— YOUR INSTRUCTIONS —
Put the lines into a numbered list without blank lines, starting with the line containing "The image size is (1328, 682)." and going on through the line containing "Action: tap(652, 666)".

— RECORDS PROVIDED —
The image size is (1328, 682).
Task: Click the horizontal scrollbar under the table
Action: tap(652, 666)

...

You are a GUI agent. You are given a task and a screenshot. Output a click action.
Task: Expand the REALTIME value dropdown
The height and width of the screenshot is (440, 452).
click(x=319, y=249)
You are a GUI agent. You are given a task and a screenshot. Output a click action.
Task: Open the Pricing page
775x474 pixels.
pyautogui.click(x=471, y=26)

— REPLY —
1. The image size is (1328, 682).
2. Task: Click the horizontal scrollbar under the table
3. Action: tap(652, 666)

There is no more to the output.